The final section envisions the afterlives and aesthetics of warfare, genocide, and military occupation across various sites of Asia, exposing the limits of human rights discourse for offering justice for those affected. Cathy J. Schlund-Vials opens this section with a powerful critique of atrocity tourism at Cambodia’s Tuol Sleng Genocide Museum to demonstrate the limits of juridical justice in commemorating victims of genocide and mass violence. Dinidu Karunanayake interrogates the limits of humanitarian interventions in postwar Sri Lanka and argues for the necessity of “mnemonic citizenship,” a humanitarian encounter “where the benefactor has to acknowledge intricacies of the beneficiary’s cultures, identities, histories, and subjectivities that are very much alive and active in mnemonic domains” (194). Mayumo Inoue turns to Okinawa to underscore the limits of a state-centric mode of human rights, a site that requires confrontation with “the triangulation of sovereign, disciplinary, and regulatory powers across the global space, the powers that need to be mediated locally by the nation-state form” (202). Finally, Christine Kim demonstrates how testimonials from North Korean defectors exemplify the Democratic Republic of Korea as a space of exceptional inhumanity, wherein “[t]he inhuman is denied the kind of subjectivity and recognition that the human is assigned not because it is a different species from the nonhuman is [sic] but because it represents the limitations of what can be recognized as human” (226). This powerful argument exemplifies the absolute limits of human rights discourse as an epistemology of Asian/American inquiry: How might we grapple with a history of racialization that has so often excluded particular Asian subjects—the foreign, the communist, the gendered, the sexualized, and the so-called primitive—outside the privileged category of the human itself?
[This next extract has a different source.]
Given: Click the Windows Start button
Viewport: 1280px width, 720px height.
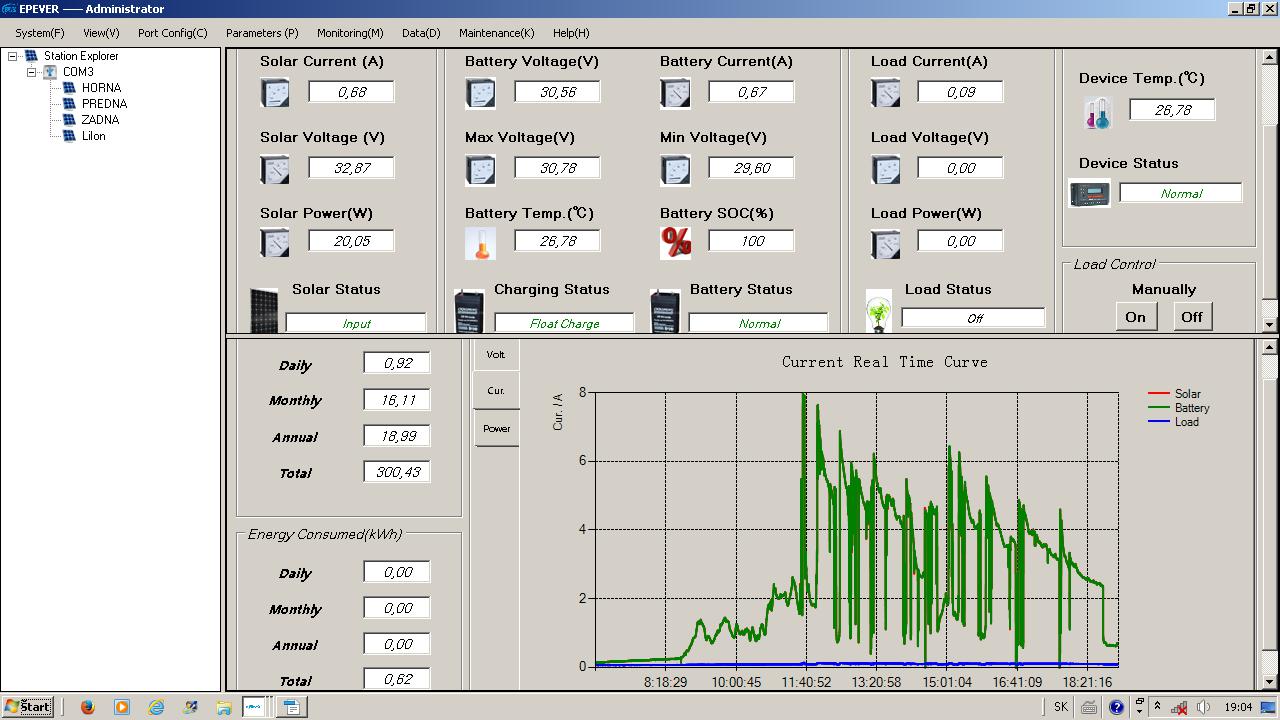Looking at the screenshot, I should point(27,707).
As Madeline Thien argues in the afterword of the collection, central to the constitution of personhood is “unofficial history,” silences that inhabit and haunt the atmospheric geographies of violence surrounding us (234). Indeed, this provocation underscores the necessity for Asian/American critique to develop new analytics for confronting the cacophonous histories of racialized and gendered violence that have constituted the imagined geographies of Asian America, reminding scholars to do the important work of listening as a practice of resuscitating the human from colonial and imperial powers. In this manner, The Subject(s) of Human Rights powerfully opens up important conversations about animating human rights discourse within Asian/American studies, both in its limitations and possibilities.